Les ministres africains de la santé ont réaffirmé leur volonté d’éliminer définitivement la poliomyélite sur le continent, lors de la soixante-quinzième session du Comité régional de l’Organisation mondiale de la Santé (OMS) pour l’Afrique, tenue à Lusaka (Zambie) du 25 au 27 août.
Ils ont pris l’engagement de renforcer la coordination de leurs actions et la coopération transfrontalière, tout en intégrant la lutte contre la polio aux services de santé essentiels, afin de préserver les acquis et de protéger durablement les communautés.
Des succès notables, mais une vigilance nécessaire
En mai 2025, Madagascar a annoncé la fin de l’épidémie de poliovirus de type 1, après des évaluations rigoureuses.
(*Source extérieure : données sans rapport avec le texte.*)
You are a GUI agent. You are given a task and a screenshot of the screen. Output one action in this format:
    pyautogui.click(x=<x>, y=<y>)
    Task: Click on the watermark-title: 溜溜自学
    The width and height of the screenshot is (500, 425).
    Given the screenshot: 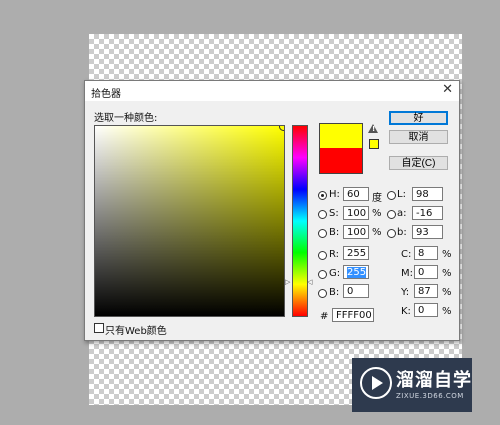 What is the action you would take?
    pyautogui.click(x=434, y=380)
    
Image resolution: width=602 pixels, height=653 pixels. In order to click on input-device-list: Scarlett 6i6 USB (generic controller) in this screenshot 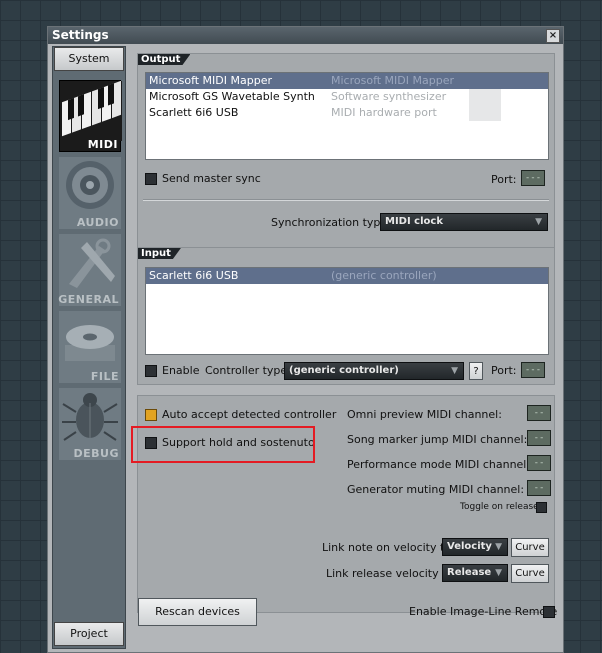, I will do `click(347, 311)`.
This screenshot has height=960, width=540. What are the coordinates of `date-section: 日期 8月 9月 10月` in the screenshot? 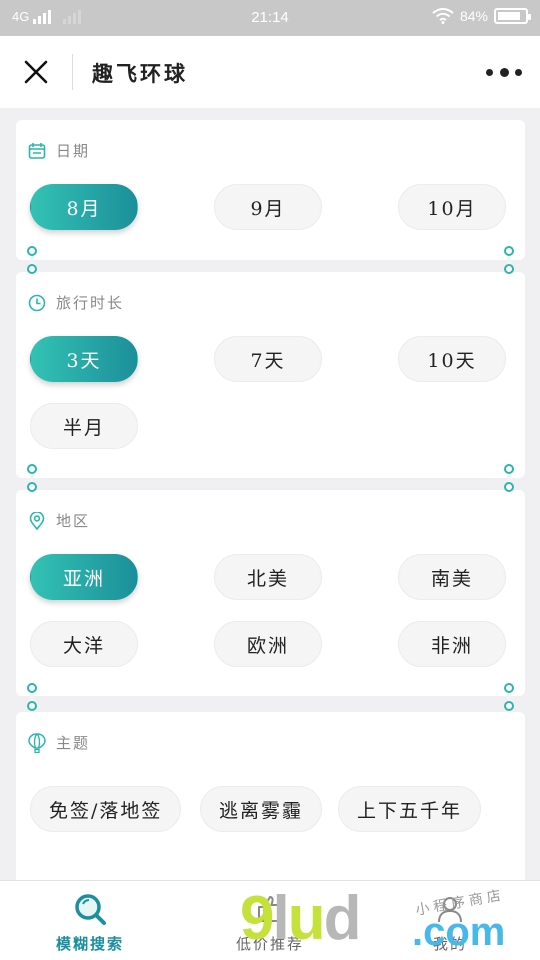 It's located at (270, 190).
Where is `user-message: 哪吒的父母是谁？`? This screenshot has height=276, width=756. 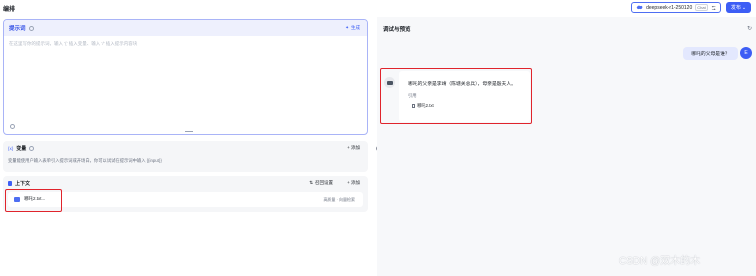
user-message: 哪吒的父母是谁？ is located at coordinates (710, 54).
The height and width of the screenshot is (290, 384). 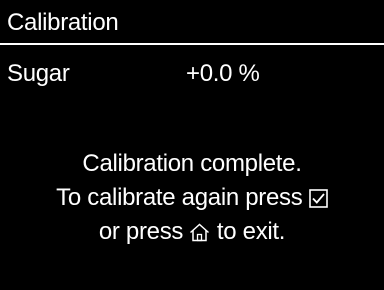 What do you see at coordinates (200, 232) in the screenshot?
I see `home-icon` at bounding box center [200, 232].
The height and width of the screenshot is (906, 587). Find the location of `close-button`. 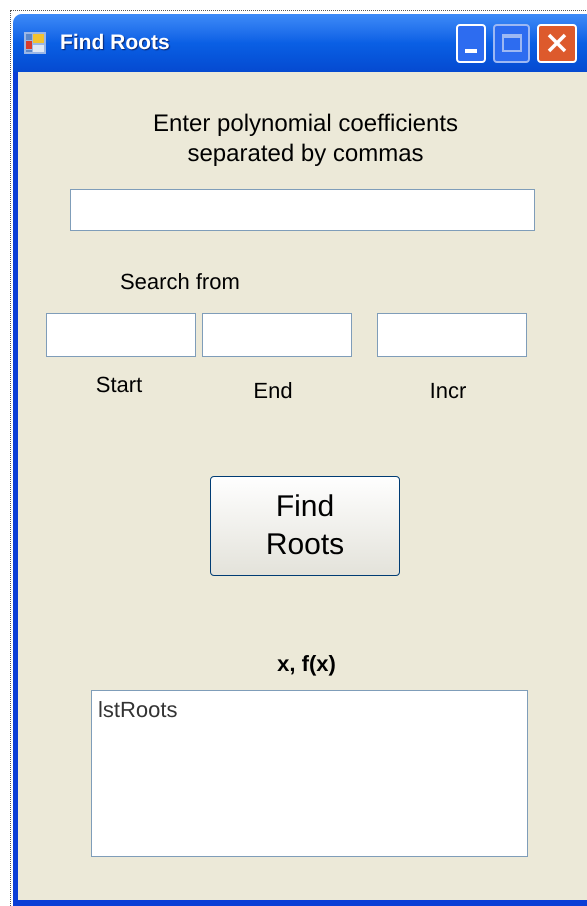

close-button is located at coordinates (557, 43).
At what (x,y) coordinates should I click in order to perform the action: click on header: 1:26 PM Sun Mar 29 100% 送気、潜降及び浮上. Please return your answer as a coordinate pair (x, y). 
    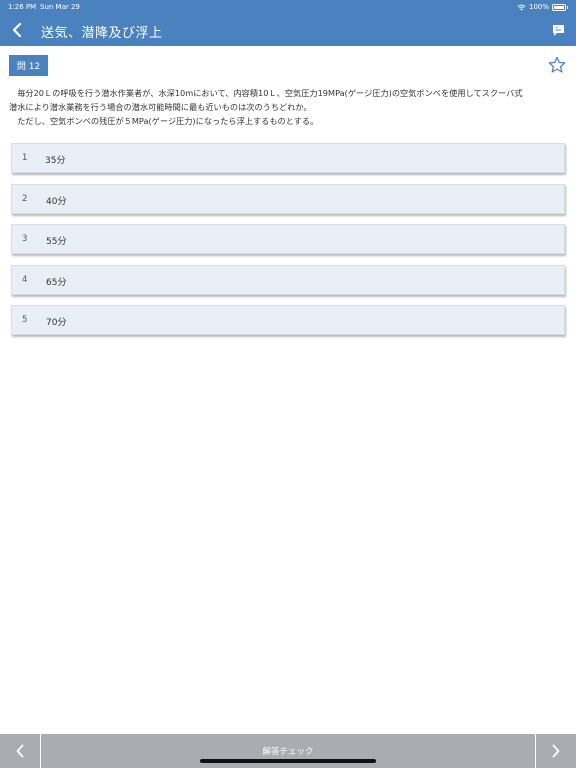
    Looking at the image, I should click on (288, 23).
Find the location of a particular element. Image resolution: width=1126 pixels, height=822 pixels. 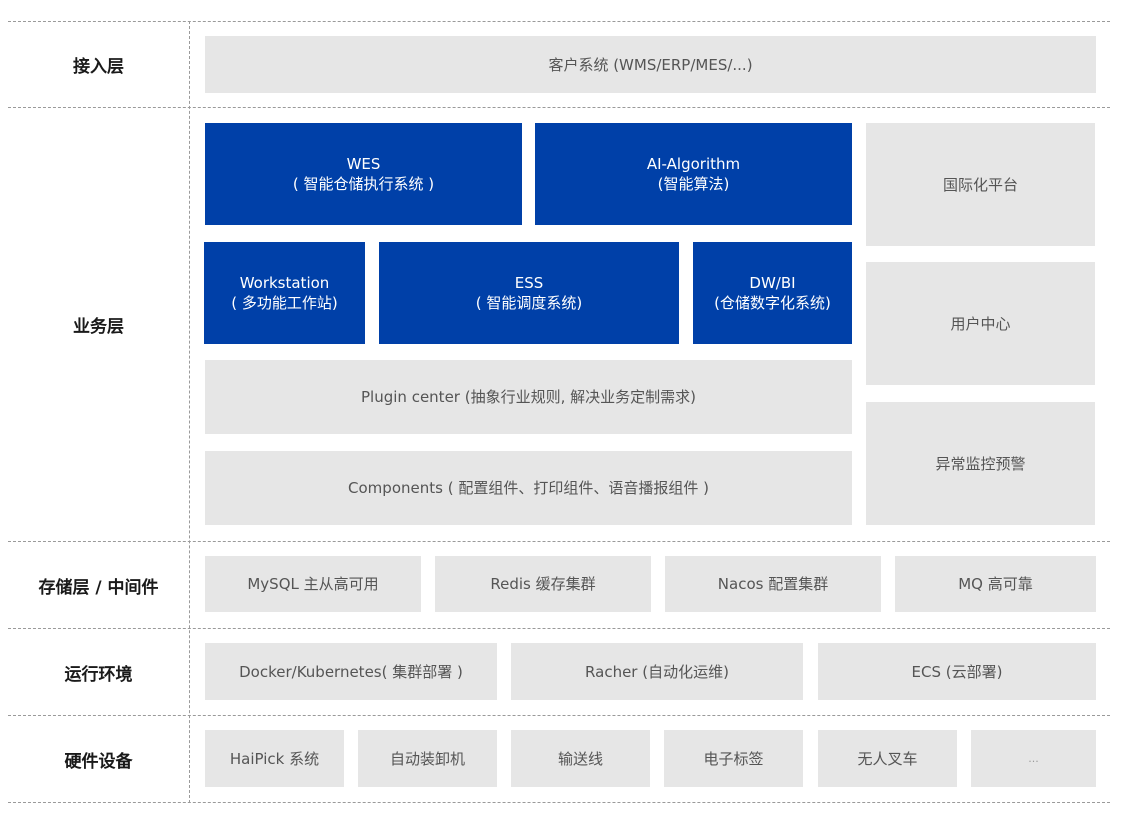

layer-label-business: 业务层 is located at coordinates (98, 327).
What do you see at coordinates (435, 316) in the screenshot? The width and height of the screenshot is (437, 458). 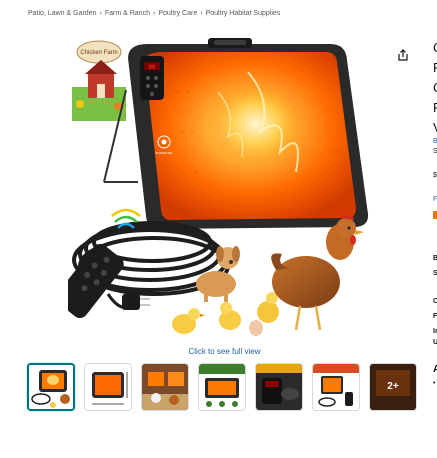 I see `detail-label: F` at bounding box center [435, 316].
Cependant, le poliovirus de type 2 continue de circuler, en particulier dans le bassin du lac Tchad et la Corne de l’Afrique. À mi-2025, 177 cas avaient été recensés dans 15 pays.
« Nous avons les preuves, les infrastructures et la volonté. Il est temps de transmettre cet héritage aux générations futures », a déclaré le Dr Mohamed Janabi, Directeur régional de l’OMS pour l’Afrique.
La détection du poliovirus de type 3 en Algérie, au Cameroun, au Nigéria et au Tchad rappelle l’importance d’une surveillance accrue et d’une réponse rapide.
Innovation et qualité des campagnes
Pour atteindre chaque enfant, y compris dans les zones reculées et auprès des populations nomades, les pays misent sur des approches ciblées et l’appui de superviseurs expérimentés. De nouvelles technologies comme le système de ciblage géographique (GTS) au Tchad et au Niger ont déjà permis d’améliorer la couverture vaccinale. Au Tchad, la proportion de districts ayant réussi leur campagne est passée de 57 % en avril à 65 % en juin 2025.
« Une épidémie dans un pays constitue une menace pour tous. La coopération entre États est indispensable », a souligné le Dr Gedi Mohamed, coordonnateur de la lutte contre la polio à l’OMS Afrique.
Une transition vers la durabilité
Les discussions ont également porté sur la transition vers une lutte durable, au-delà du soutien de l’Initiative mondiale pour l’éradication de la poliomyélite (IMEP). Quinze pays africains planifient activement cette transition, qui implique de renforcer la surveillance, les laboratoires et les capacités de réponse d’urgence au sein des systèmes de santé nationaux.
Une Afrique bientôt sans polio ?
Pour le Dr Chris Elias, Président du Développement mondial à la Fondation Gates, les avancées sont encourageantes :
« Les campagnes de vaccination renforcées et l’ouverture de nouveaux laboratoires prouvent que l’Afrique peut maintenir une génération d’enfants protégée de la polio. Ensemble, nous pouvons reléguer cette maladie au passé. »
Avec des stratégies plus précises, une coopération accrue et des innovations technologiques, l’Afrique se rapproche chaque jour davantage d’un avenir sans poliomyélite.